Squatters are so firmly established in every Indian city their seemingly makeshift camps are as deceptive as birds' nests, as well camouflaged, as tightly woven, and just as complex; and these people have counterparts in every city in the world. As the Indian woman said to me, "What about the poor people in your country?" Well, yes. New Orleans is a vivid example of a place where the poor were either hidden or unapproachable. It seemed that until they were flushed out by the floodwaters of Hurricane Katrina no one knew they existed, nor knew what to do with them.

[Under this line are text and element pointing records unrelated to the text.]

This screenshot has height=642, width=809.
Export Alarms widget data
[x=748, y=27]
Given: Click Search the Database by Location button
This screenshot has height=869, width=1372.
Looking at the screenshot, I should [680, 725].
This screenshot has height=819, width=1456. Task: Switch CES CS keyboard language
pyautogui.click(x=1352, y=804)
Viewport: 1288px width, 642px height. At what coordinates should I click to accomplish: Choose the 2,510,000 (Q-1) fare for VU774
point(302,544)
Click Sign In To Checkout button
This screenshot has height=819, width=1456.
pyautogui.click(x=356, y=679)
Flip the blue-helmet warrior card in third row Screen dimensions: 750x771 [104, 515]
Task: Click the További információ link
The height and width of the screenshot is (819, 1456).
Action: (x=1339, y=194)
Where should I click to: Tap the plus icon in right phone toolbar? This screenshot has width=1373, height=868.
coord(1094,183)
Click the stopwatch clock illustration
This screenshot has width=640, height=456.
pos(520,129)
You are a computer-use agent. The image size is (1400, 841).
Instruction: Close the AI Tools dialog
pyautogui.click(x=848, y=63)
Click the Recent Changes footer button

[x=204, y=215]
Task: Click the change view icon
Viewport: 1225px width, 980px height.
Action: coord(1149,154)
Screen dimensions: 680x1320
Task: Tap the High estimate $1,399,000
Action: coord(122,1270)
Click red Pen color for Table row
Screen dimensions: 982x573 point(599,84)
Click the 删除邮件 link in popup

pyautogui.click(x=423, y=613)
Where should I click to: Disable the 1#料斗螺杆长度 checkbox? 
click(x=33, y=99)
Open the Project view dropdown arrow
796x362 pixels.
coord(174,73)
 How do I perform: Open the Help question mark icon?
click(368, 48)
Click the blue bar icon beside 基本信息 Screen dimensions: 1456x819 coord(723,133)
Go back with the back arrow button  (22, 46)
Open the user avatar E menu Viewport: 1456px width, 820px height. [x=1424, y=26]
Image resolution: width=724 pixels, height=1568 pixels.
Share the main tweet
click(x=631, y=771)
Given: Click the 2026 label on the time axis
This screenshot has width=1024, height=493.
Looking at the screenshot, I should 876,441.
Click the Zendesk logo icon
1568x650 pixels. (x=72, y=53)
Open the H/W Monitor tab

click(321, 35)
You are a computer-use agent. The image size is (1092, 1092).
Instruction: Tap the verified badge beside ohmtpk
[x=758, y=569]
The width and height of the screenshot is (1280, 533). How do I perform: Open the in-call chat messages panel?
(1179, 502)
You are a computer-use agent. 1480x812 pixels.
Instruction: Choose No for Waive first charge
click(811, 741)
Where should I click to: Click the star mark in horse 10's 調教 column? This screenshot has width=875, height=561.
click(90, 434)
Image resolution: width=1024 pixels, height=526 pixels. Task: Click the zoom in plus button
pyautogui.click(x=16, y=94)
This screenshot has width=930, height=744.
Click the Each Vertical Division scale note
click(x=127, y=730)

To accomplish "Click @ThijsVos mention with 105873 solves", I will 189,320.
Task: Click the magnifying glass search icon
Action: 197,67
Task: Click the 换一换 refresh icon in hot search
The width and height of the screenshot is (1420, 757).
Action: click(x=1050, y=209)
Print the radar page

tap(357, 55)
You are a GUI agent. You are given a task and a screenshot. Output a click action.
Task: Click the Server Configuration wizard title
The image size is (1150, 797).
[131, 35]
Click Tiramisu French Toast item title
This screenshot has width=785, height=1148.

There is a depressing travel book to be written about the poor in America. The problem is, how to penetrate this world? The book is almost unwritable, except by someone who actually lives in such a place—though living in one slum does not license a person to live in or even visit another slum. The poor in America live in dangerous places; out of paranoia, or for protection, or because of neglect by the police or harassment by gangs, they have themselves mostly contrived this danger, to seal themselves off from authority, or from outsiders, anyone inquisitorial who would be regarded (with reason) as an enemy. I have never seen any community in India so hopeless or, in its way, so hermetic in its poverty, so blatant in its look of menace, so sad and unwelcoming, as East St. Louis, Illinois, the decaying town that lies across the Mississippi from flourishing St. Louis, Missouri. Yet I can imagine that many people from St. Louis proper would weep at the sight of Indian poverty. They dare not cross their own river to see the complacent decrepitude and misery on the other bank.
The Indian poor are accessible, conversational, often congenial and friendly, and generally unthreatening. No one can travel among the American poor the way I could travel among the Indian poor, asking intrusive questions. What's your name? How long have you lived here? Where do you work? How much money do you make?—the usual visitor's questions. I got answers, and even hospitality. In the same sort of area in the United States—the decaying sections of Jackson, Mississippi, the Roxbury neighborhood of Boston, the Anacostia district in Washington, D.C., and many other places—I would be threatened or robbed or sent away for daring to ask such things. What do you want here? It is an understandable response. But in India I was unexpectedly welcome in such places—the slums, the squatter camps, the stinking chawls, the reeking bustees.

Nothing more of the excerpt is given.